Velocity Reviews (http://www.velocityreviews.com/forums/index.php)
-   C++ (http://www.velocityreviews.com/forums/f39-c.html)

 junw2000@gmail.com 01-25-2007 08:45 AM

Hi,

For the code below:

char *c = "0113";
unsigned short *p;
p = (unsigned short*)c; //LINE1
std::cout<<"*p: "<<*p<<'\n';
std::cout<<"*c: "<<c<<'\n';

The output is:
*p: 12592
*c: 0113

Why?
How does LINE1 work? For the string "0113", there is a implicit '/0' at
the end. How does LINE1 handle it?

Thanks

Jack

 Ian Collins 01-25-2007 08:52 AM

junw2000@gmail.com wrote:
> Hi,
>
> For the code below:
>
> char *c = "0113";

should be const char*.

> unsigned short *p;
> p = (unsigned short*)c; //LINE1
> std::cout<<"*p: "<<*p<<'\n';
> std::cout<<"*c: "<<c<<'\n';
>
> The output is:
> *p: 12592
> *c: 0113
>
> Why?

What else would you expect?

> How does LINE1 work? For the string "0113", there is a implicit '/0' at
> the end. How does LINE1 handle it?
>

It assigns the value of c to p. Assuming sizeof unsigned short to be 2,
*p is the first two bytes of the string literal pointed to by 2.
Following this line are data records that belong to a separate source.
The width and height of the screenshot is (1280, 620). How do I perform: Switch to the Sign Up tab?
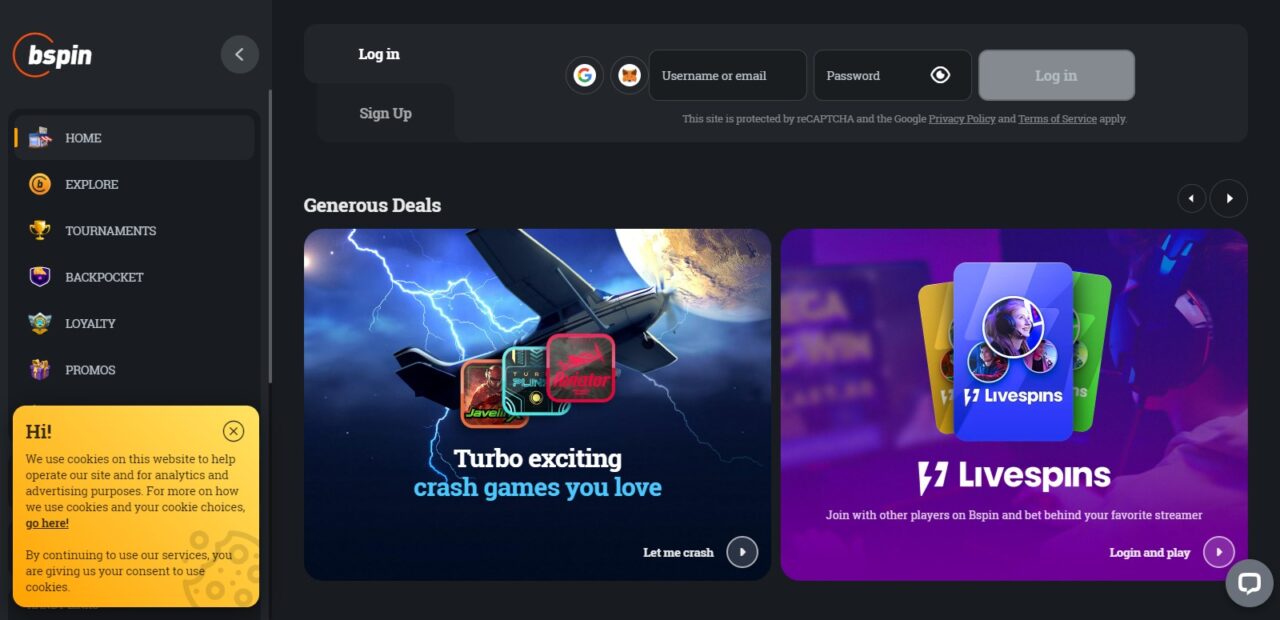tap(385, 113)
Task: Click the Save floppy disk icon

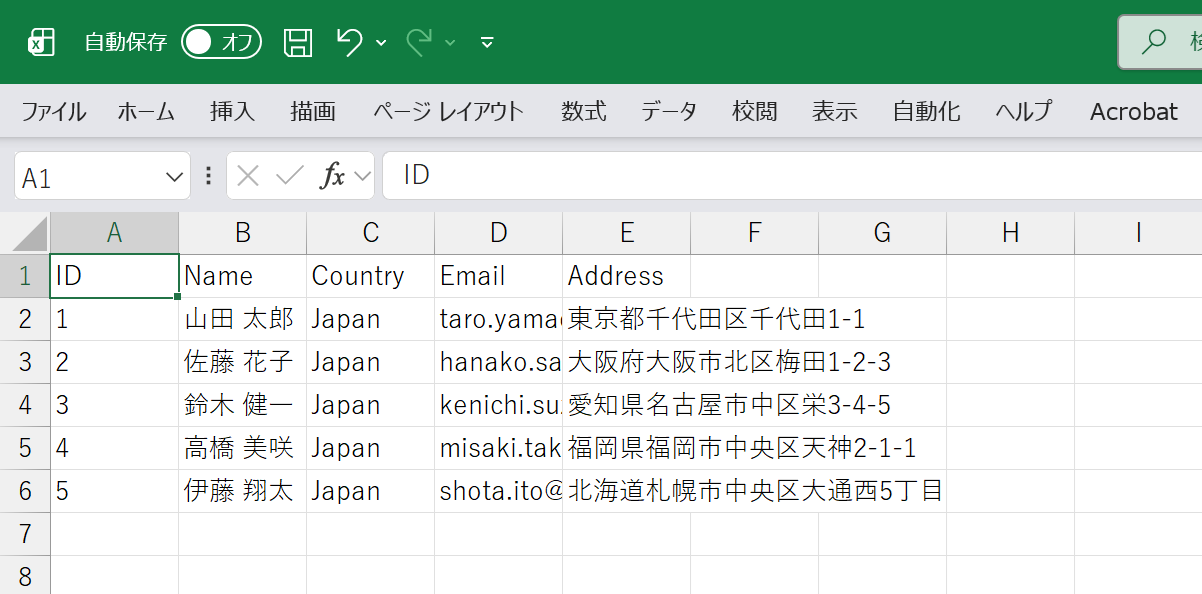Action: pyautogui.click(x=298, y=42)
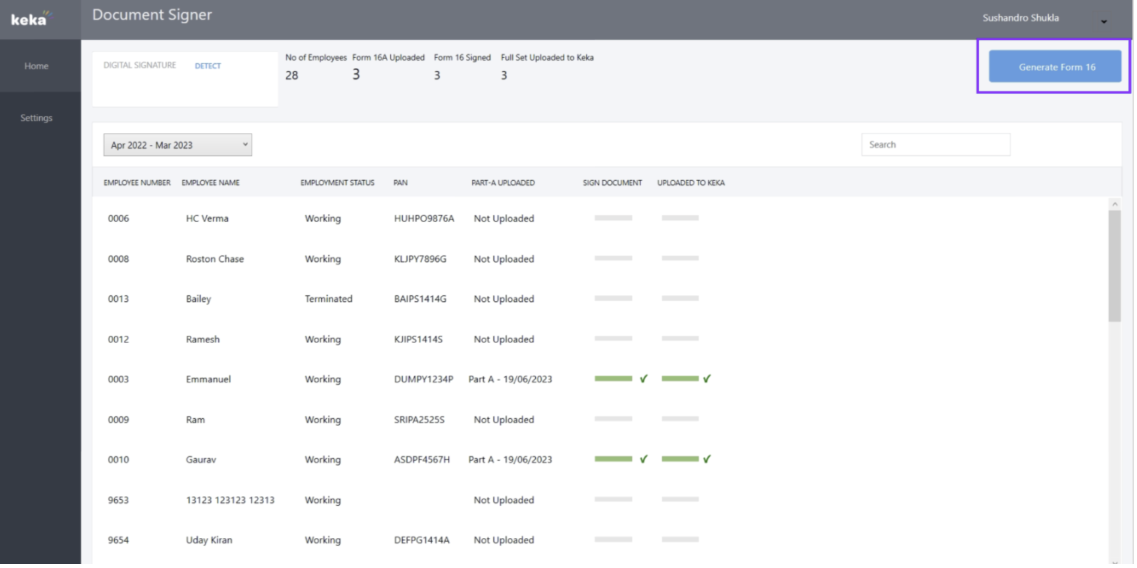Click into the Search field
This screenshot has height=568, width=1137.
point(935,145)
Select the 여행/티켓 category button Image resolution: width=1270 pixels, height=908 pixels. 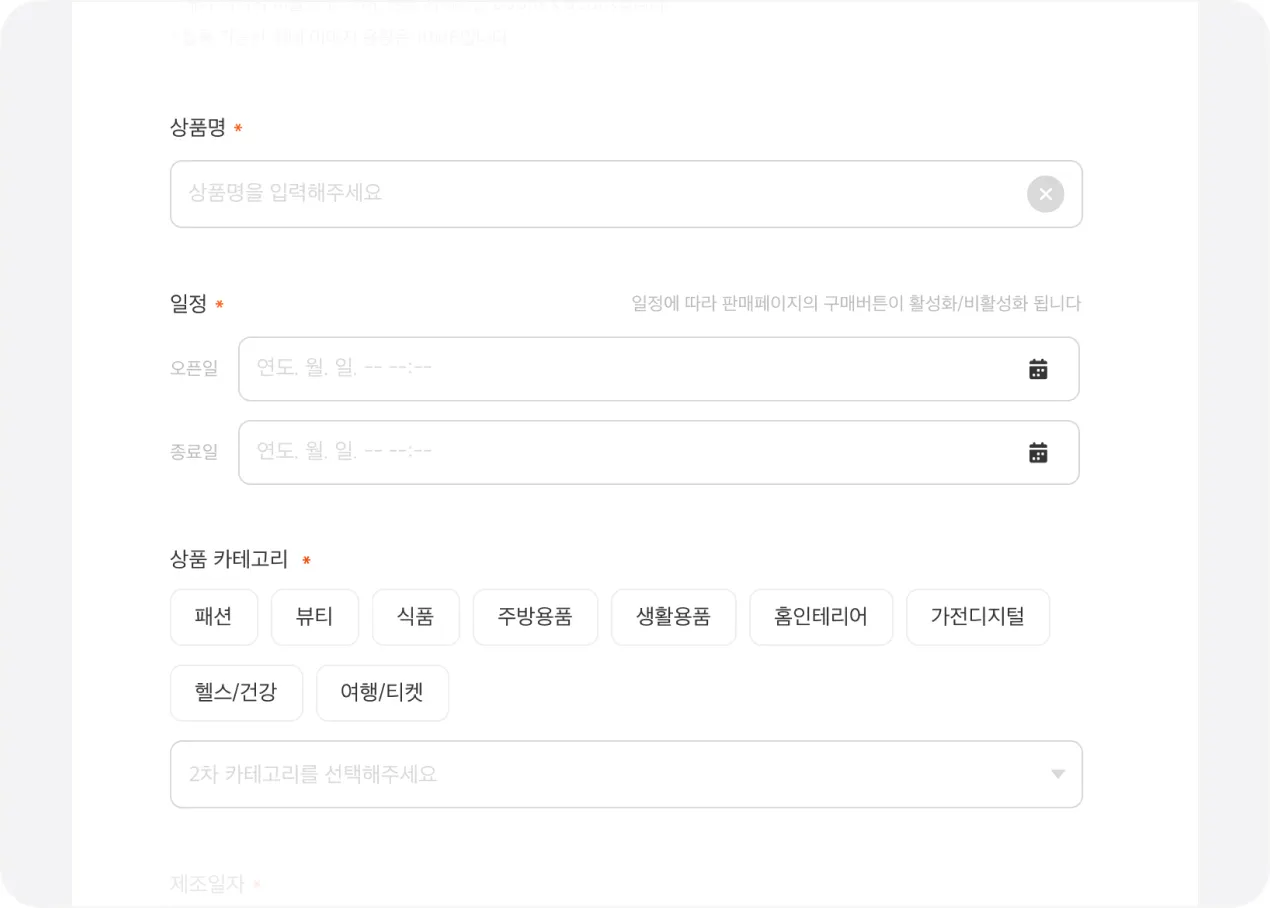pyautogui.click(x=382, y=693)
Convert 12592 to hex and check the ASCII values for '0' and '1'

--
Ian Collins.

 Alf P. Steinbach 01-25-2007 08:56 AM

* junw2000@gmail.com:
> Hi,
>
> For the code below:
>
> char *c = "0113";
> unsigned short *p;
> p = (unsigned short*)c; //LINE1
> std::cout<<"*p: "<<*p<<'\n';
> std::cout<<"*c: "<<c<<'\n';
>
> The output is:
> *p: 12592
> *c: 0113
>
> Why?

Why not? What did you expect?

> How does LINE1 work?

It uses a C-style cast, which is interpreted as a reinterpret_cast.

Look up reinterpret_cast.

Then remember in the future to not use C-style casts, and remember that
while you're still a novice every occurrence of reinterpret_cast in
your code means you have a bug.

> For the string "0113", there is a implicit '/0' at
> the end. How does LINE1 handle it?

It doesn't.

--
A: Because it messes up the order in which people normally read text.
Q: Why is it such a bad thing?
A: Top-posting.
Q: What is the most annoying thing on usenet and in e-mail?

 john_andronicus@hotmail.com 01-25-2007 12:35 PM

On 25 Jan, 08:45, junw2...@gmail.com wrote:
> Hi,
>
> For the code below:
>
> char *c = "0113";
> unsigned short *p;
> p = (unsigned short*)c; //LINE1
> std::cout<<"*p: "<<*p<<'\n';
> std::cout<<"*c: "<<c<<'\n';
>
> The output is:
> *p: 12592
> *c: 0113
>
> Why?

Because casts like this have undefined behaviour. There is no why,
undefined behaviour means anything is allowed to happen.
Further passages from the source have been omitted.